> _Description of the task_
Write the next part of the pepper-growing passage below, picking up right after its last sentence.

> _Document passage_
■ ■ ■ ■

Edible Pepper Garden. Rosalind Creasy
Cherry’
Serrano
‘Thai Dragon’
‘Thai Hot’
‘Variegata’
‘Yellow
Ornamental’
how to grow peppers
Peppers are substantial plants and many, including the New Mexico types and bells, need sturdy supports or they tend to fall over in the wind. A path between rows gives access to the plants for weeding, maintenance, and harvesting.
Like every gardener, I must admit I succumb now and then to impulse buying at the nursery. However, like most gardeners who have spent much time growing peppers, I have learned the hard way that my most successful pepper plantings result from planning and doing my homework. So, before I (or you) touch shovel to soil, here are two critical questions that need to be answered:
1. Where is the best place in the yard for my peppers?
2. What are the best pepper varieties for my climate?
When you have the answers to these two questions, you are well on your way to growing a bounty of beautiful peppers.
Planning Your Pepper Garden
Peppers are tender perennial plants, and only a few varieties have the slightest tolerance for frost. Consequently, most gardeners grow them as warm-weather annuals. They need warmth and sunshine and good soil drainage. Find a place in your garden with at least 8 hours of sunlight a day (except in extremely hot areas, where afternoon or some filtered shade is best). Then test the soil to make sure it drains well. Many of the diseases that affect peppers are caused by poor soil drainage because peppers are quite susceptible to root rot. If you think you might have a problem, the section “Preparing New Garden Beds and Adding Soil Amendments” on page 19 gives information on testing your soil for drainage.
Peppers needn’t be alone in their perfect spot. You can add them to a vegetable garden, interplant a few peppers among your ornamentals—particularly your summer annual flowers—or design a new garden. In addition, many peppers do wonderfully in containers or in large planter boxes—which may be necessary if your soil drainage is poor or your soil has fungus or nematode problems.
If you become excited enough to plan a fabulously large pepper garden, there are design considerations, including bed size, paths, and maybe even fencing. Once you plan a garden of a few hundred square feet or more, you need to provide paths, and the soil needs to be arranged in beds. Beds are best limited to 5 feet across, which allows the average person to reach into the bed to harvest or pull weeds from both sides. Raised beds of mounded soil (6 to 8 inches high) are great for peppers because they warm up more quickly in the spring than flat beds do, and they drain well too. Paths through any garden should be at least 3 feet across to provide ample room for walking and using a wheelbarrow. Protection is often needed, so consider putting a fence or wall around the garden to give it a strong design and to keep out rabbits, woodchucks, and the resident dog. Especially tall fences, over 8 feet in height, are needed if deer are a problem because they are great jumpers, and once over, they love to nibble pepper plants to a nubbin, even the really spicy ones!

■ ■ ■ ■

> _Record extracts_
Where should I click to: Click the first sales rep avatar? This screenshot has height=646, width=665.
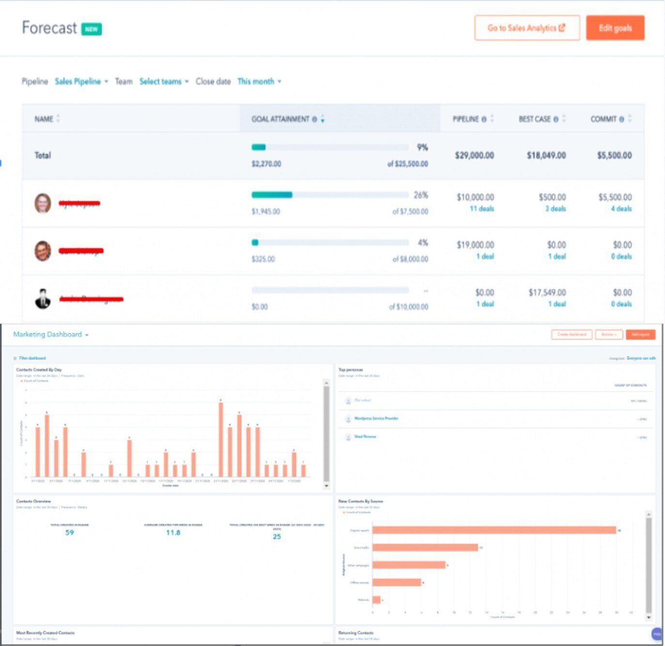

■ ■ ■ ■

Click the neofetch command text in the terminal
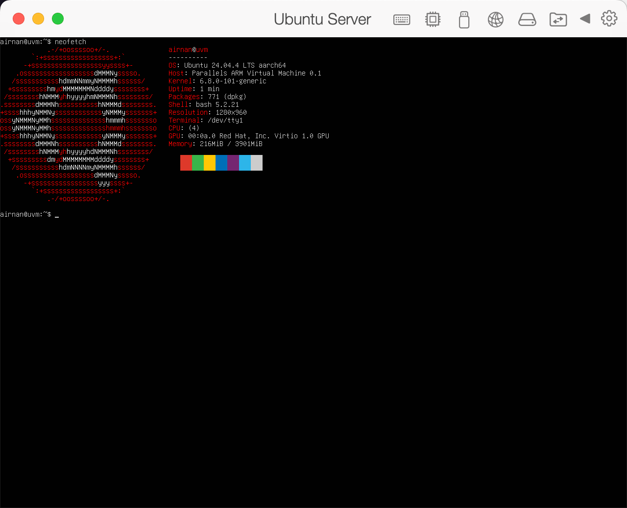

■ ■ ■ ■

> _Task answer_
The number of pepper plants you plan to grow needs thought. Home gardeners don’t need a full flat of jalapeños, no matter how good a deal they get at the nursery. Better to put in two or three plants of a few varieties each year until you find those you most enjoy and that grow best in your garden. With many pepper seasons under my belt, I find that to match the way I cook, and with the number of peppers I give away, I need a minimum of three plants each of pimiento and ‘Anaheim’-type peppers for roasting; a few plants of yellow, orange, red, and lilac bells for colorful salads and soups; a few Cuban and ‘Italian Long’ sweet peppers for frying; a few paprika peppers for drying; three or so plants of jalapeños for chipotle and using fresh; and only one plant each of the blazo serrano, chiltepíns, de árbol, and habanera types because a little heat goes a long way in my family.
Selecting Pepper Varieties
When you choose your peppers, consider not only your dinner table, but also your climate, growing season, sun exposure, and local pests and diseases. You can save yourself much grief by growing the varieties proved best for your region. In the “The Pepper Garden Encyclopedia,” I have noted, whenever possible, the regions where a variety usually does best and where it may have problems. Check also with your local master gardeners’ organization or with the closest university extension service. I realize, of course, that it is often in a gardener’s nature to want to experiment. When you do, it helps to keep good records so that you can repeat your triumphs.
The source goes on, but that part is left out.